SAM Organization for Rights and Liberties and the Abductees Mothers Association held a dialogue seminar under the “SPARK” project, supported by the DT Institute, to discuss transitional justice pathways in Yemen and Syria: opportunities and challenges between implementation and preparation. The seminar aimed to exchange expertise between the Yemeni and Syrian experiences amid ongoing conflicts and the widespread violations they have produced, with a focus on transitional justice as an integrated framework that includes truth-seeking, victim redress, reparations, accountability, and institutional reform.
The seminar opened with welcoming remarks emphasizing that the event goes beyond a purely academic character and constitutes a response to a growing need for realistic approaches to address the legacy of war and violations and to pave the way toward recovery and sustainable peacebuilding. The opening remarks stressed that transitional justice is not a slogan, but rather a prerequisite for rebuilding the state and society, and that any reconciliation not grounded in truth remains liable to collapse, while justice that does not amplify victims’ voices remains incomplete.
During the introductory segment, the objectives of the “SPARK” project were presented as a program to support peace in Yemen through accountability, reconciliation, and knowledge exchange. An overview was provided of its phases, which include producing studies on Yemenis’ perceptions of transitional justice, building capacities through training participants from among victims, survivors, and civil society leaders, and advancing to the implementation of restorative justice initiatives, awareness-raising activities, and direct engagement with victims and civil society organizations.

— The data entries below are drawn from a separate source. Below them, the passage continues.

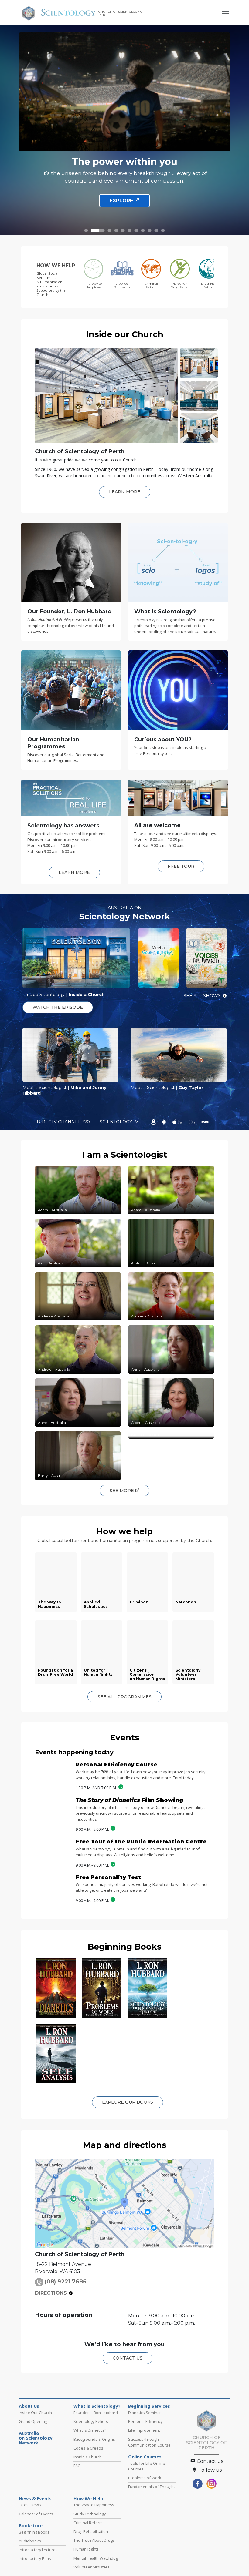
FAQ (77, 2465)
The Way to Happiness (93, 2504)
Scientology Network (124, 916)
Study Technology (89, 2514)
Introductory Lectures (38, 2549)
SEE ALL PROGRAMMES (124, 1696)
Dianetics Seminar (144, 2412)
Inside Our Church (35, 2412)
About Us (29, 2406)
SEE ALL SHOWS (202, 995)
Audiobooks (30, 2541)
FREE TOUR (181, 866)
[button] (86, 230)
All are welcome (157, 825)
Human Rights (86, 2549)
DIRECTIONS (51, 2293)
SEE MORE (122, 1490)
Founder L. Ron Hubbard (95, 2412)
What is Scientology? (97, 2406)
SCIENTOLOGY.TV (119, 1122)
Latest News (30, 2504)
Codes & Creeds (88, 2448)
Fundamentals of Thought (151, 2486)
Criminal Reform (88, 2522)
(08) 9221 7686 (66, 2281)
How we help (124, 1531)
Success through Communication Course (149, 2442)
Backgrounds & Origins (94, 2439)
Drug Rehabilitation (90, 2531)
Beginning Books (125, 1947)
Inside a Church (87, 2457)
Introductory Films (35, 2558)
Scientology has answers (63, 825)
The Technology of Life (124, 161)
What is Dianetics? (89, 2430)
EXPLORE (122, 208)
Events (124, 1737)
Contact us (209, 2461)
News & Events (35, 2498)
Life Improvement (144, 2430)
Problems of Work (144, 2477)
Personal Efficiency (145, 2421)
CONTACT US (127, 2358)
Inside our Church (124, 334)
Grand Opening (33, 2421)
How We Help (88, 2498)
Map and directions (124, 2145)
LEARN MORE (124, 492)
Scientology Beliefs (90, 2421)
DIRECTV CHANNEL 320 (64, 1122)
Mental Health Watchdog (95, 2558)
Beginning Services (149, 2406)
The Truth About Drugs (94, 2540)
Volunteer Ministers (91, 2567)
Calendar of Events (36, 2514)
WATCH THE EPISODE (57, 1007)
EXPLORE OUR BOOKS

Across its core thematic sessions, the seminar discussed the feasibility of preparing for transitional justice during conflict. Contributions highlighted that civil society in Yemen has played an advanced role in groundwork efforts through monitoring, documentation, and elevating victims’ voices, despite challenges related to fragmented efforts, difficulties in access and trust-building, and the continuation of war. In the Syrian context, a framework based on interconnected tracks was presented, including truth, accountability, reparations, national memory, guarantees of non-recurrence, and peacebuilding, alongside reference to compounded difficulties—most notably the economic situation and the multiplicity of violation patterns and their variation across regions—requiring flexibility in responding to the context.
The seminar also addressed the centrality of victims within transitional justice processes, underscoring that their participation should not be merely formal or symbolic, and that protecting victims and witnesses and enhancing transparency regarding the aims and uses of documentation are decisive elements for building trust. Discussions stressed the need to link documentation to pathways that can lead to truth and redress, preventing victims from feeling that their testimonies are collected without impact, and strengthening the prospects of using outcomes later for accountability and reparations.
In the session on partnerships between transitional justice bodies and civil society, the discussion emphasized the importance of building on the accumulated work achieved by organizations and victims’ associations in documentation and advocacy over past years, rather than starting from scratch. It also stressed that effective partnership is not measured only by information exchange, but by its ability to translate documentation into clear priorities and actionable demands, and to establish ongoing channels for review, correction, and oversight in service of building a society grounded in truth and justice.
The seminar concluded with a discussion of the risks of reducing transitional justice to elite settlements and power-sharing. Contributions emphasized that short-term peace that sidelines justice cannot guarantee stability, and that pressure to secure justice anchored in victims’ rights requires expanding civil coalitions, entrenching public awareness, and activating reference frameworks and commitments that uphold victims’ right to truth and redress. Final interventions also stressed the need to simplify transitional justice concepts and communicate them in language accessible to victims and the broader community, so that transitional justice shifts from an elite debate into a broad societal process capable of protecting rights and preventing the recurrence of violations.